## What to work on
**1.** Please list the cities that the text on the utility pre-approval bill names as having municipal renewable energy goals.
**2.** Copy word for word the part of the text on the utility pre-approval bill that opens with the words containing "Other groups supporting" and closes with "utilities to ratepayers.".

## Text for analysis
========

Hoffman also said that without pre-approval, the company will have trouble acquiring new renewable sources of energy, making it difficult for cities like Missoula, Helena and Bozeman to meet their municipal renewable energy goals. He said NorthWestern’s energy portfolio is currently 67% carbon-free, and plans to be 90% carbon-free by 2045.
But Anne Hedges, director of policy and legislative affairs for the Montana Environmental Information Center, called that projection of difficulty is a scare tactic. She said other utilities in the region are able to purchase new energy-generating assets without pre-approval.
“It really isn’t about whether NorthWestern is going to go carbon-free or not,” Hedges said.
Instead, she said, the bill “removes the training wheels” for the company, requiring it to do more work to save Montanans money.
“This just forces the utility to come forward with the best possible deal it can negotiate before it comes to [the] commission,” Hedges said.
Other groups supporting the bill include the Northern Plains Resource Council, the Sierra Club and Montana Health Professionals for a Healthy Climate. Jason Brown, of Montana Consumer Counsel, a constitutionally created group that works on behalf of ratepayers, said the organization has long opposed pre-approval because it shifts normal business risks from utilities to ratepayers.
The bill proposes speeding up the process for purchasing new electricity supplies, requiring more explanation for PSC denials, and changing the factors the PSC must weigh when considering a new source.

========

## Recorded data
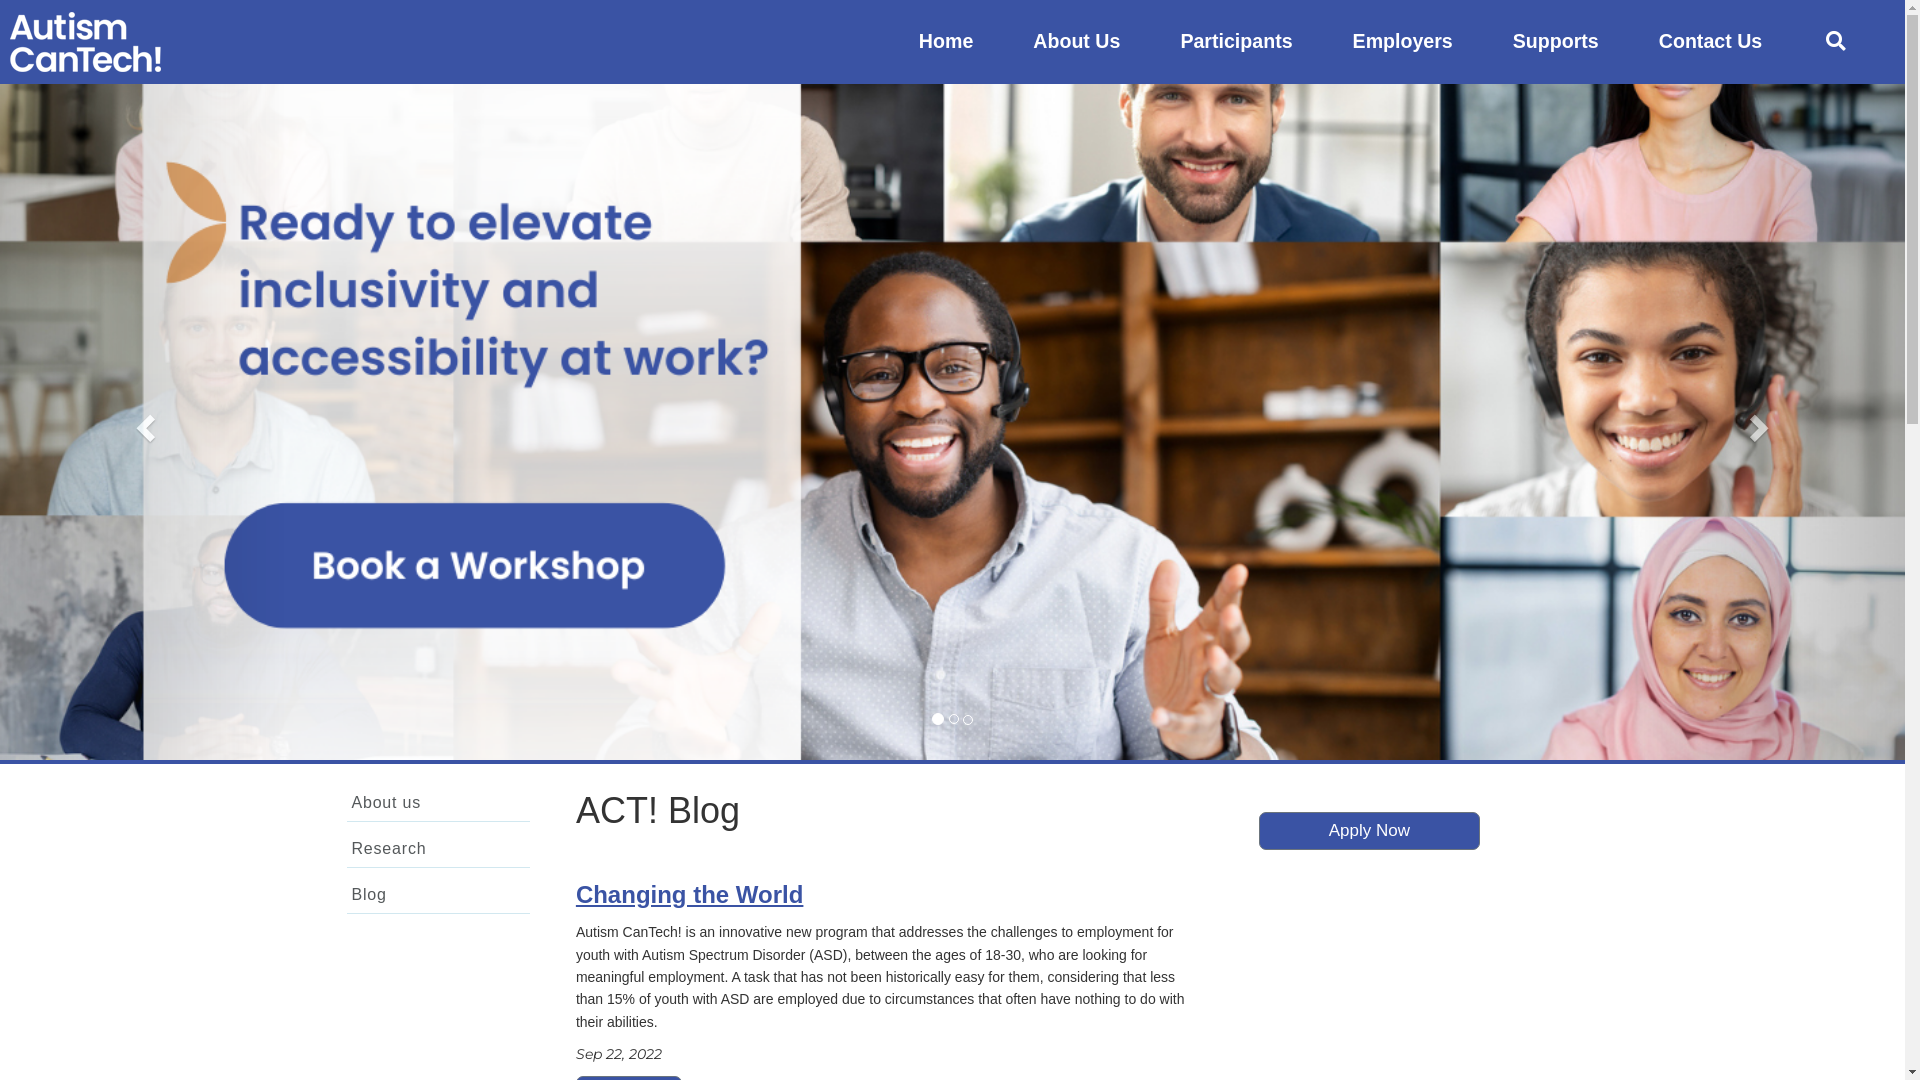 The width and height of the screenshot is (1920, 1080). What do you see at coordinates (1235, 42) in the screenshot?
I see `'Participants'` at bounding box center [1235, 42].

========

## Answers per task
**1.** Missoula, Helena, Bozeman

**2.**
Other groups supporting the bill include the Northern Plains Resource Council, the Sierra Club and Montana Health Professionals for a Healthy Climate. Jason Brown, of Montana Consumer Counsel, a constitutionally created group that works on behalf of ratepayers, said the organization has long opposed pre-approval because it shifts normal business risks from utilities to ratepayers.